A cautionary aspect of forcing inclusion, however, is the lack of formalized definitions for ancestral breakdown. The United States Census-based definition lacks inclusivity (Telles, 2018; Strmic-Pawl et al., 2018) and considers huge bulks of ethnically diverse populations as monoliths. Latinos, for example, are a diverse ethnic category that includes individuals from several different regions, with differences in cancer incidence and risk (Stern et al., 2016). Hence, a meaningful categorization of genetic ancestry-based groups has to be created before mandating the inclusion of ancestry as a variable. I have no doubt that consortia of international scholars can use genetic data-driven practices to establish these categories in an inclusive manner. Initiatives like the 1000 Genomes Project that catalogues human genetic variation across populations (1000 Genomes Project Consortium et al., 2015; Siva, 2008) need wider attention outside of the genetics field by involving social scientists, biologists and bioengineers.

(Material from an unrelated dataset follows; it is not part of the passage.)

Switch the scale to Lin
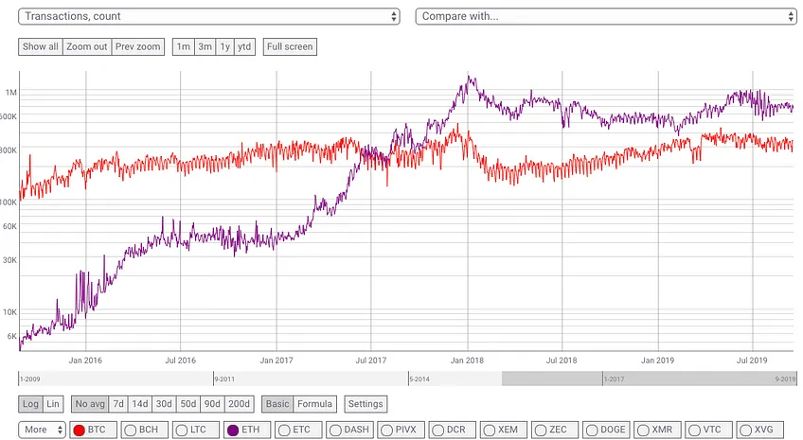Screen dimensions: 803x440 53,404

Does this mean that every study, at every point (pilot, foundational or translational), should compulsorily use diverse cell lines? The answer is likely no, because mandating this will exclude many scientists who simply lack the resources to do so, despite the awareness of conscious inclusion. However, researchers who enjoy the privilege of using patient-derived cells/lines should report the known ethnicity of their samples when disseminating scientific data through peer-reviewed publications. The charge and onus to change this lies with bigger institutions, universities and funding agencies like the NCI. Universities that house precision medicine centers and biorepositories could curate ethnically diverse cell lines for broader use by their researchers. If universities can extend their educational reach through global partnerships, they certainly can extend cooperative hands to stock biorepositories that capture ethnic diversity globally. Federal agencies like the National Institutes of Health (NIH) and its institutes leading this charge will have implications not just on cancer research, but on all disease models that benefit from preclinical research.

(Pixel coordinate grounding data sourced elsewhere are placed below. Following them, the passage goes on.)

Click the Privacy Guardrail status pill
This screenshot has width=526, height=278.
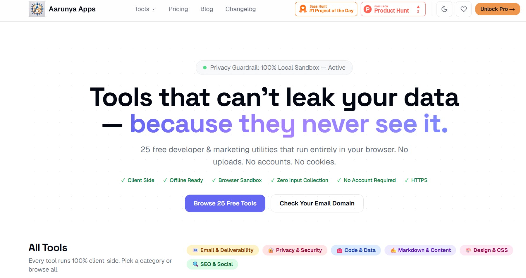tap(274, 68)
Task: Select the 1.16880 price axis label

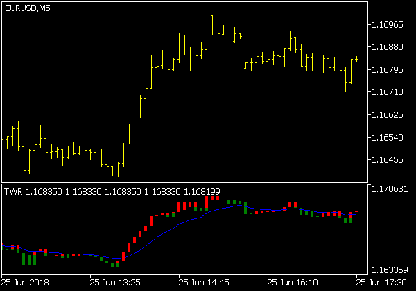Action: pyautogui.click(x=388, y=48)
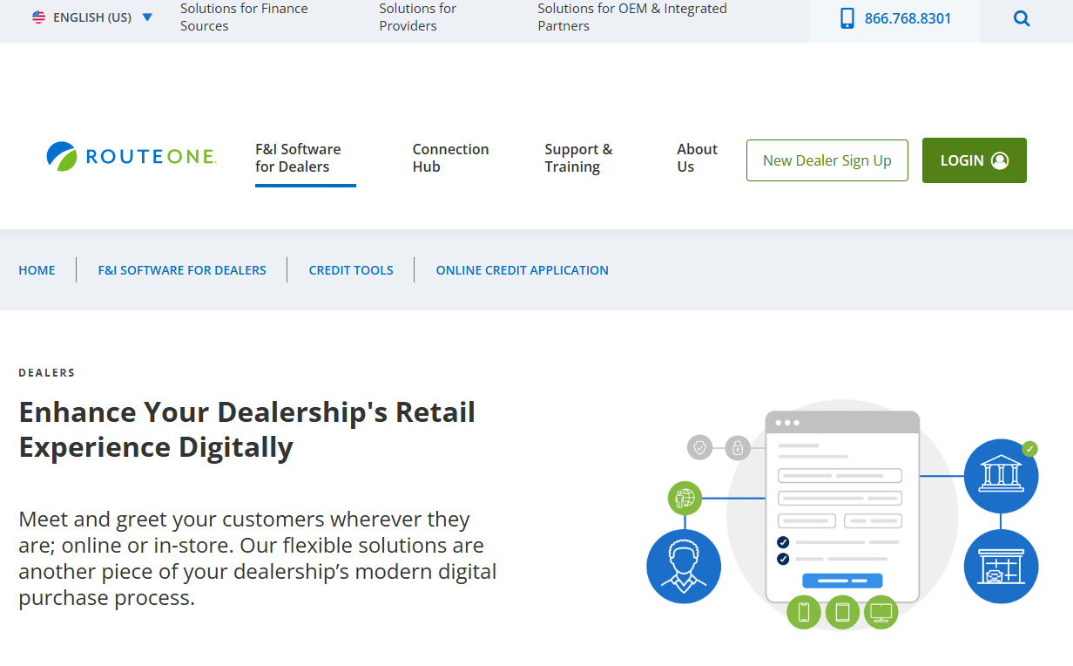This screenshot has width=1073, height=666.
Task: Click the RouteOne logo
Action: click(131, 156)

“If universities can extend their educational reach through global partnerships, they certainly can extend cooperative hands to stock biorepositories that capture ethnic diversity globally.”
Any time a change in our fundamental way of doing things is asked of academics, there is resistance. However, combating health disparity is a collective responsibility borne by everyone at every training level in academic research, and not just medical and health professionals. Being conscious of inclusion during our development of disease models and using the weight of bioengineering to power preclinical studies are sure to make a difference. The aspirational goal of cancer research should be to make a difference for all people. Talking about disparity and inequity is simply not enough anymore, if it does not permeate into action at the academic research level. The time for that action is now.
The author acknowledges continued conversations with scientists and their willingness to teach, in the broadening of her own perspectives and continuous learning.
This work was supported by the National Cancer Institute (R21CA263768).
The author declares no competing or financial interests.